International information
- National side: Denmark (2008–present);
- T20I debut (cap 12): 17 June 2019 v Norway
- Last T20I: 1 July 2022 v Belgium
- T20I shirt no.: 55

Career statistics
| Competition | List A | Twenty20 |
| Matches | 8 | 25 |
| Runs scored | 69 | 321 |
| Batting average | 8.62 | 16.89 |
| 100s/50s | 0/0 | 0/1 |
| Top score | 18 | 65* |
| Catches/stumpings | 0/– | 6/– |
- Source: Cricinfo, 16 July 2022

= Rizwan Mahmood =

Danish cricketer (born 1989)

Rizwan Tariq Mahmood (born 16 June 1989) is a Danish cricketer, who has played for Denmark's national cricket team. A right-handed batsman, Mahmood was born at Århus. His younger brother, Kamran, also plays for Denmark.

==Career==
Having represented Denmark at the Under-19 level, Mahmood made his full debut for the national team in a friendly against the Netherlands at Svanholm Park, Brøndby, in 2008. He was later selected as part of Denmark's squad for the 2009 World Cup Qualifier in South Africa, making his List A debut during the tournament against the Netherlands. He made three further appearances during the qualifier, the last of which came against Oman. He scored 36 runs during the tournament, at an average of 9.00, with a high score of 14.
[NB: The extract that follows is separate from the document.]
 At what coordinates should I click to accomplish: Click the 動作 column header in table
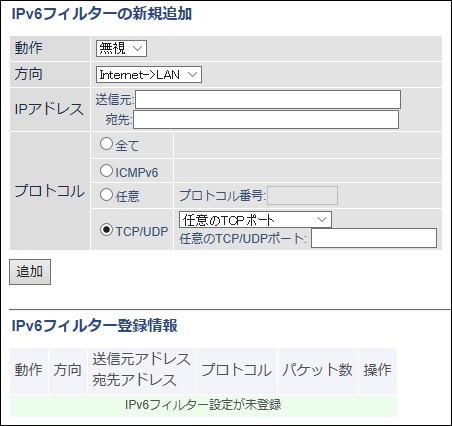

Mahmmod was selected for Denmark's squad for the 2011 World Cricket League Division Three in Hong Kong, making six appearances during the tournament, before later that year playing in the European T20 Championship Division One which was held in Jersey and Guernsey. In March 2012, Denmark took part in the World Twenty20 Qualifier in the United Arab Emirates, having qualified for the event by winning the European T20 Championship. Mahmmod was selected in Denmark's fourteen-man squad for the qualifier, making his Twenty20 debut against Bermuda at the Sharjah Cricket Association Stadium. He made seven further appearances during the competition, the last of which came against Oman, scoring 140 runs at an average of 23.33, with a high score of 65 not out. This score came against Canada.

In August 2012, he was included in Denmark's fourteen-man squad for the World Cricket League Division Four in Malaysia. In March 2018, he was named in Denmark's squad for the 2018 ICC World Cricket League Division Four tournament, also in Malaysia.

In May 2019, he was named in Denmark's squad for a five-match series against Leinster Lightning in Ireland, in preparation for the Regional Finals of the 2018–19 ICC T20 World Cup Europe Qualifier tournament in Guernsey. The same month, he was named in Denmark's squad for the Regional Finals qualification tournament. He made his Twenty20 International (T20I) debut against Norway, on 17 June 2019.

In August 2019, he was named in Denmark's squad for the 2019 Malaysia Cricket World Cup Challenge League A tournament.